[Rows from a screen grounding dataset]

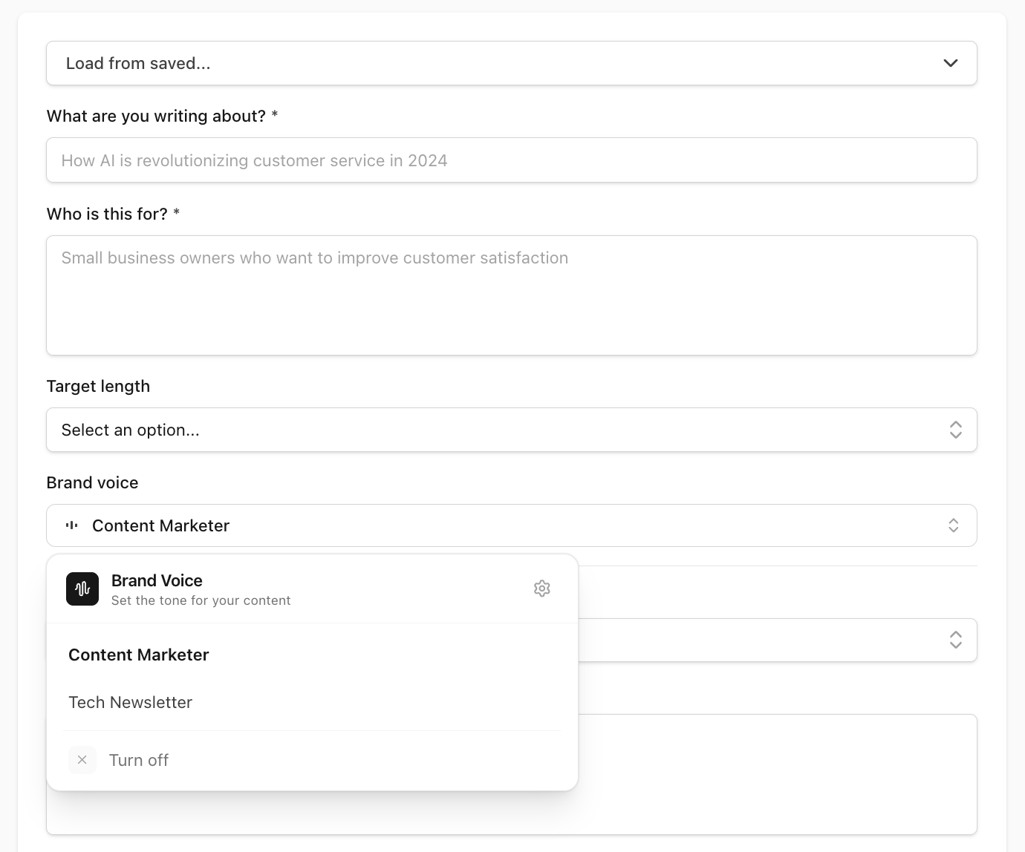Viewport: 1025px width, 852px height.
Task: Click the waveform icon next to Content Marketer
Action: [x=71, y=525]
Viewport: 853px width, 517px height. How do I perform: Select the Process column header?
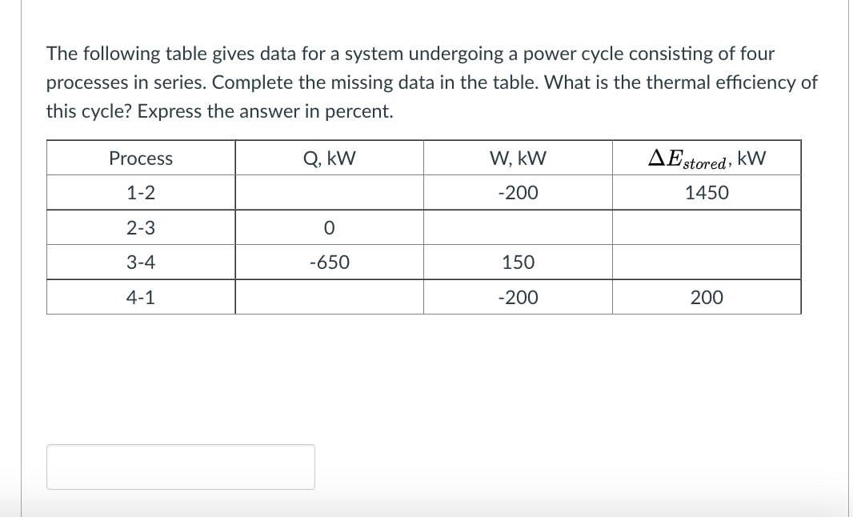[140, 158]
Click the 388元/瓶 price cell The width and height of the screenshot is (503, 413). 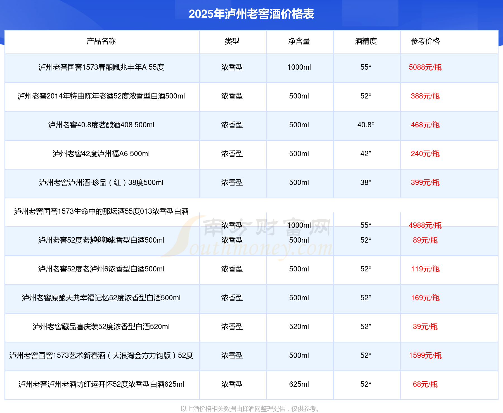[425, 96]
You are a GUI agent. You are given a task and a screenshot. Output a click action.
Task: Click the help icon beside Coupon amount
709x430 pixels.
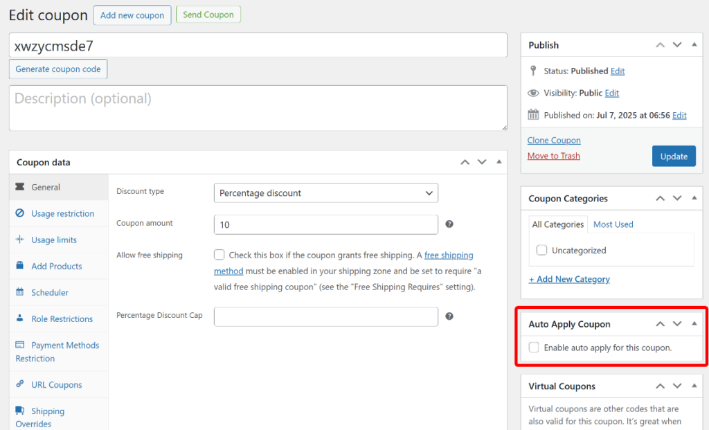(x=449, y=225)
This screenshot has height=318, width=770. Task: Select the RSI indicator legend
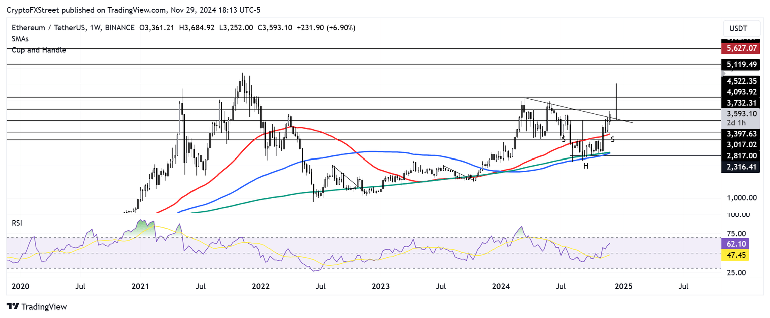point(17,223)
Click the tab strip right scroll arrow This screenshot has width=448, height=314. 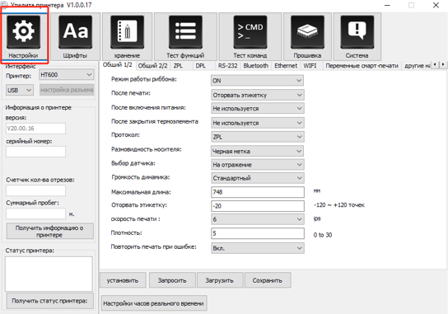442,64
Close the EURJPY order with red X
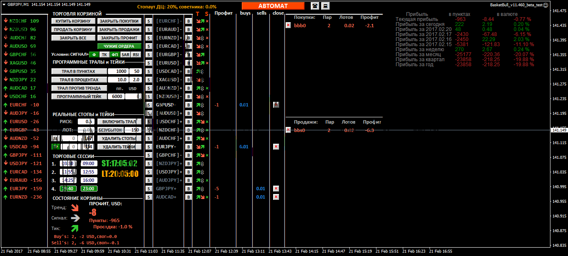Viewport: 568px width, 256px height. tap(276, 147)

* Stated exercise:
Gather every line of the records that contains the string "Select", matching case exactly.

* Solution:
Viewport: 853px width, 517px height. How do I perform: Select the Process column header?
This screenshot has height=318, width=770. Task: Select the RSI indicator legend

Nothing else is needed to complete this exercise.